De lever filtert oude rode bloedcellen uit de bloedbaan in een chemisch modificatieproces dat conjugatie wordt genoemd. Deze cellen worden vervolgens afgegeven aan de gal, waar het wordt gekanaliseerd en een deel ervan wordt opnieuw opgenomen in de darmen.

Bilirubinespiegels kunnen stijgen als gevolg van verschillende ziekten, waaronder leveraandoeningen. Als de lever beschadigd is, kan bilirubine in de bloedbaan lekken en geelzucht (geelzucht) veroorzaken.

Geelzucht is een geelverkleuring van de ogen en de huid die gepaard gaat met donkere urine en lichtgekleurde ontlasting. Oorzaken van verhoogde bilirubinespiegels zijn onder meer:

  • virale hepatitis,
  • verstopping van de galwegen,
  • levercirrose, evenals
  • andere leverziekte.

De totale bilirubinetest als onderdeel van een leverfunctietest meet de hoeveelheid bilirubine in de bloedvaten. Normale totale bilirubinespiegels variëren van 0,20 tot 1,50 mg/dl (milligram per deciliter).

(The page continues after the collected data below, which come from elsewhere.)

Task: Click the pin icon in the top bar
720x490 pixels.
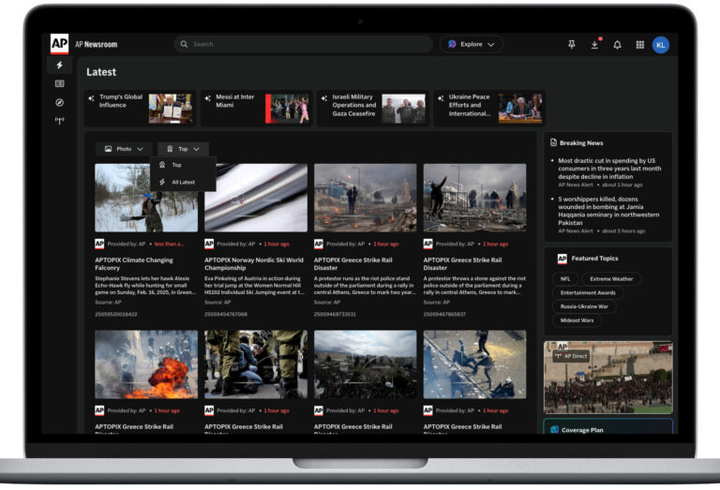Action: [x=572, y=44]
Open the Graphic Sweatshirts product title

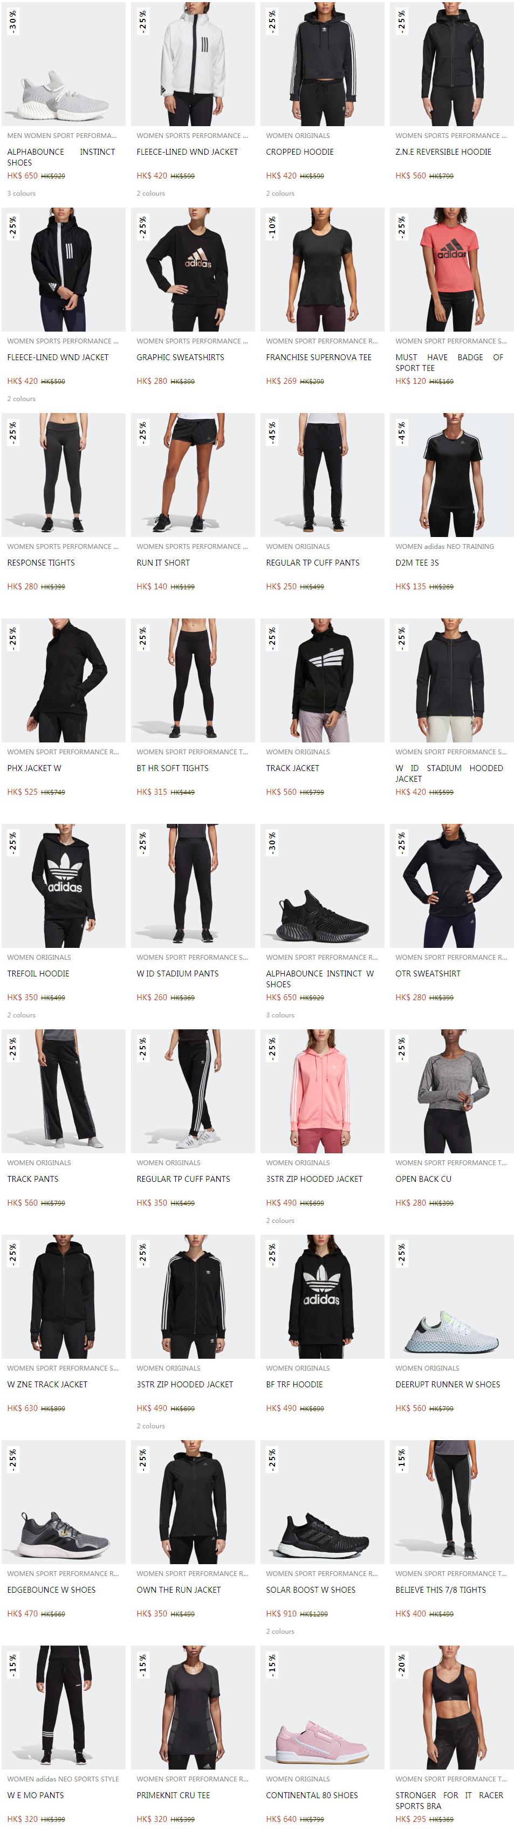[x=180, y=357]
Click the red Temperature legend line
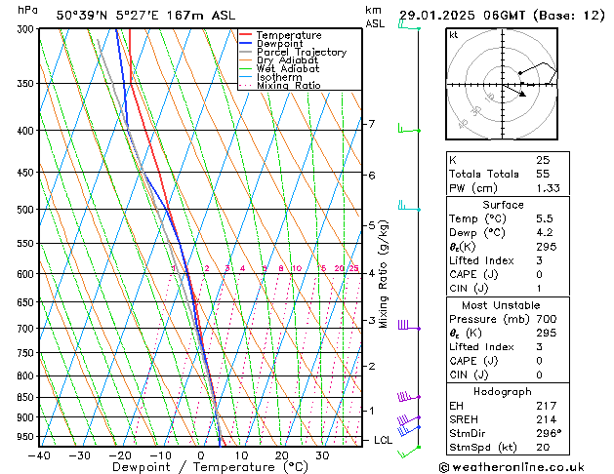 point(246,35)
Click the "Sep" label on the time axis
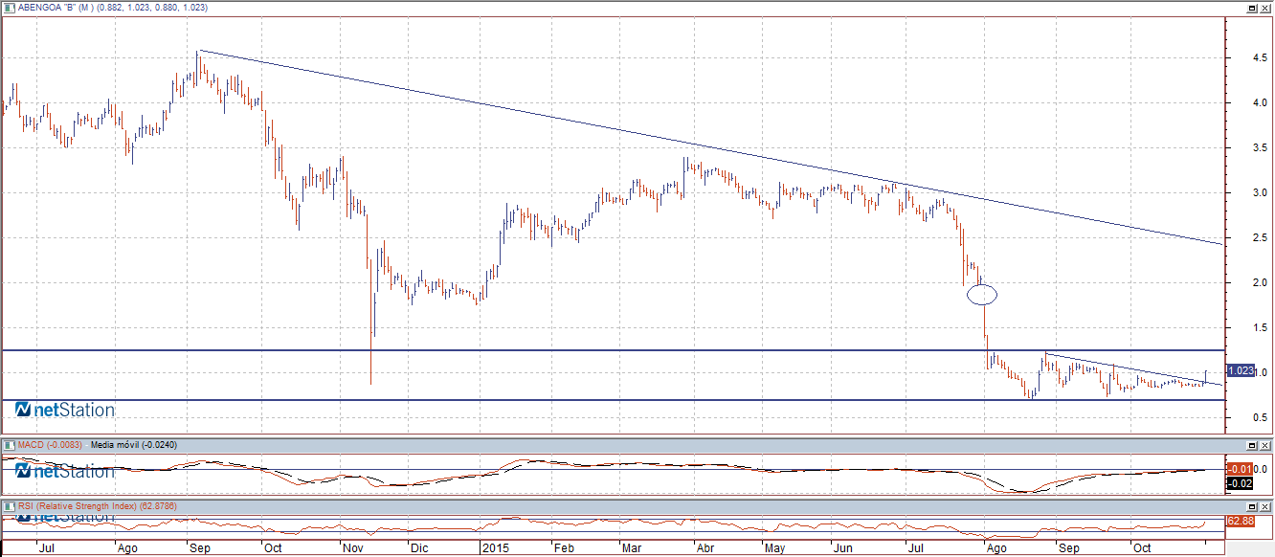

Directe bilirubinetest (Directe bilirubine) meet het in de lever geproduceerde bilirubine. Normale niveaus van direct bilirubine variëren van 0,00 tot 0,03 mg/dl.

5. Albumine

Albumine is het meest voorkomende eiwit in de bloedbaan en wordt geproduceerd door de lever. Albumine testen in een reeks leverfunctietesten is de gemakkelijkste, meest betrouwbare en goedkope.

Een lever die niet genoeg eiwitten produceert die goed functioneren, kan leiden tot lage albuminespiegels.

Aanvankelijk zijn de albuminespiegels gewoonlijk normaal bij chronische leveraandoeningen totdat cirrose en/of andere leveraandoeningen ernstig genoeg worden en de lever geen eiwit meer produceert.

Bovendien kunnen ondervoeding, sommige nierziekten en andere zeldzamere aandoeningen een daling van het albuminegehalte veroorzaken. Albumine handhaaft het bloedvolume in aders en slagaders.

Als het albuminegehalte drastisch daalt, kan er vocht uit de bloedbaan in de omliggende weefsels lekken, waardoor de enkels en voetzolen opzwellen. Het normale bereik van albuminespiegels in het bloed is 3,9 – 5,0 g/dl (gram/deciliter).

6. Totaal eiwit (TP)

TP maakt deel uit van een leverfunctietest die albumine en alle andere eiwitten in de bloedbaan meet, inclusief antilichamen die infecties helpen bestrijden.

Verschillende redenen kunnen een abnormale toename of afname van het eiwitgehalte veroorzaken, zoals leverziekte, nierziekte, bloedkanker, ondervoeding of abnormale zwelling van het lichaam.

Normale eiwitniveaus in de bloedbaan variëren van 6,5 tot 8,2 g/dl.